-
The Santa Barbara Museum of Art Showcases Gems in its Permanent Collection
Written by Florence Iverson Friday, 03 February 2012 01:31

Santa Barbara, California.- This winter, the Santa Barbara Museum of Art (SBMA) revisits the gems in its vaults to delight visitors through 2012. Both “old friends” and new acquisitions grace galleries walls as the Museum looks both domestically and abroad to display some if its most treasured and impressive examples of American and French art from the 19th and early 20th centuries. "Scenery, Story, Spirit: American Painting and Sculpture from the Santa Barbara Museum of Art" opens on February 4th. Between the 1830s and the end of WWI, American art came into its own. From the majestic Hudson River School paintings of Thomas Cole, John Kensett, and Albert Bierstadt to the gritty urban realism of Robert Henri and John Sloan, this presentation of 60 paintings and sculpture draws on the rich holdings of American works in SBMA’s collection.
Organized by guest curator Peter John Brownlee (Associate Curator at the Terra Foundation, Chicago), this selection highlights the maturation of a distinctly American idiom, one informed by international currents and engaged with capturing the fluxes of modern life. Masterpieces of landscape, genre, still-life, and portraiture, punctuated by a selection of sculptures, trace an evolution in style from an art driven by the mandates of westward expansion to one animated by experimentation. In both idealized and naturalistically rendered landscapes, in scenes of everyday life, or meticulously detailed images of everyday objects, the presentation also narrates an important chapter in American cultural history that witnessed the Civil War and its aftermath, the expansion of national boundaries and the closing of the western frontier, and the transformations wrought by the emergence of new technologies at the dawn of the 20th century. Framed by the sentimental culture of the early 19th century, landscape painting in the United States quickly shed its idealism to embrace the meticulous rendering of detail that could rightly establish a national art on the representation of America's unique and vastly abundant natural resources. The purview of landscape painting expanded with and eventually beyond the nation's territorial borders to incorporate a more global view over the course of the 19th century.

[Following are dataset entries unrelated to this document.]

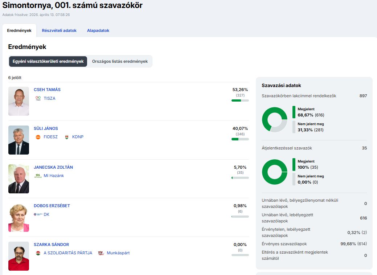Click the orange FIDESZ party logo
Screen dimensions: 377x275
tap(38, 137)
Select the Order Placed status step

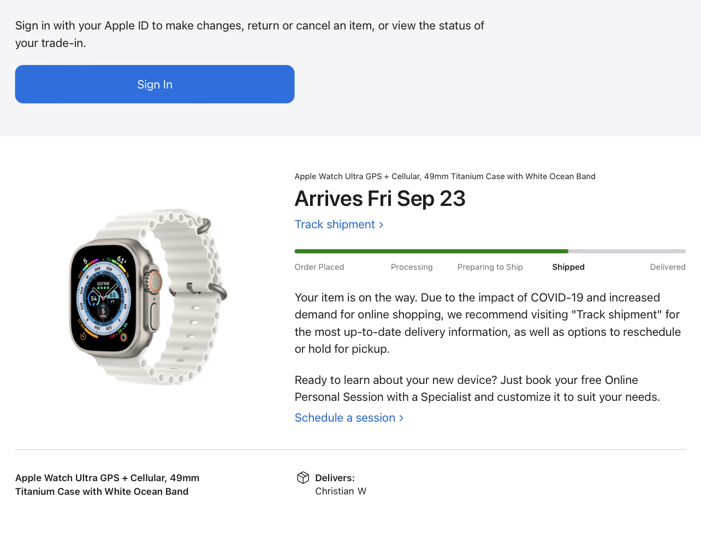[x=319, y=267]
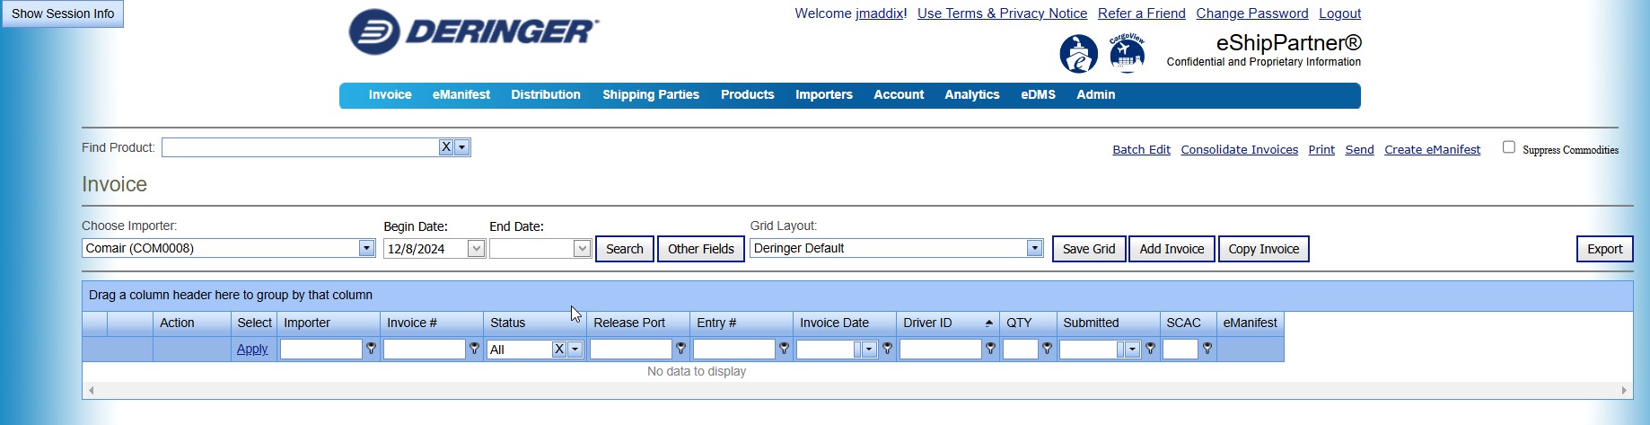This screenshot has height=425, width=1650.
Task: Expand the Grid Layout dropdown
Action: pos(1034,249)
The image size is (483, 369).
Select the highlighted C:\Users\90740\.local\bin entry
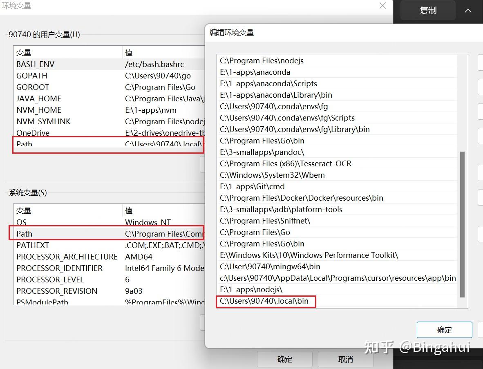pos(266,302)
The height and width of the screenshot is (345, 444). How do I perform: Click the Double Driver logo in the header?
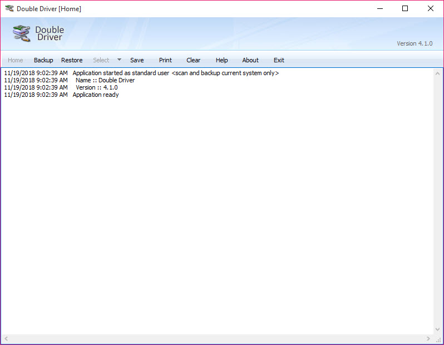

However, a shift from the territorially-expansive approach of the Hudson River School to a more subjective, inward view can be seen in the stylistic evolution away from the detailed images of Thomas Cole and Albert Bierstadt (Mirror Lake, Yosemite Valley, 1864) to the evocative and evanescent scenes of George Inness (Morning, Catskill Valley, 1894) and Ralph Blakelock made in the century's final decades. Just as scenes of everyday life served as repositories for racial and ethnic stereotypes in the antebellum decades, narrative painting persisted in the second half of the 19th century as a vehicle for a culture wrestling with the transformations unleashed by the Civil War, increased immigration from Europe and Asia, and rapid urbanization. From the still-life paintings of William Harnett and John Peto (My Studio Door, 1895), the opulent interiors of painter Walter Gay, and the genteel public spaces of metropolitan centers depicted by Childe Hassam (Manhattan Club, n.d. ca. 1891) to the grandeur of Old Europe as captured by expatriates like John Singer Sargent, American artists, both at home and increasingly abroad, assumed a more cosmopolitan outlook. However, the artistic and cultural sophistication of the Gilded Age coincided with the closing of the western frontier, a moment captured by painters Frederic Remington (Fight over a Waterhole, 1897) and Joseph Henry Sharp. In the opening decades of what Henry Luce would call "The American Century," artists turned to the spectacle of mass entertainments like the cinema and the increasingly urban experience of everyday life for subjects. Energy, vitality, and spontaneity animated American painting and sculpture in this period. All three are captured in the gritty urban realism of the Ashcan School, exemplified by George Bellows (Steaming Streets, 1908), and the artistic variety of the Eight, which featured both the painterly impasto of Robert Henri, John Sloan, and William Glackens and the European-inspired modernisms of Maurice Prendergast, Arthur Davies, and Ernest Lawson.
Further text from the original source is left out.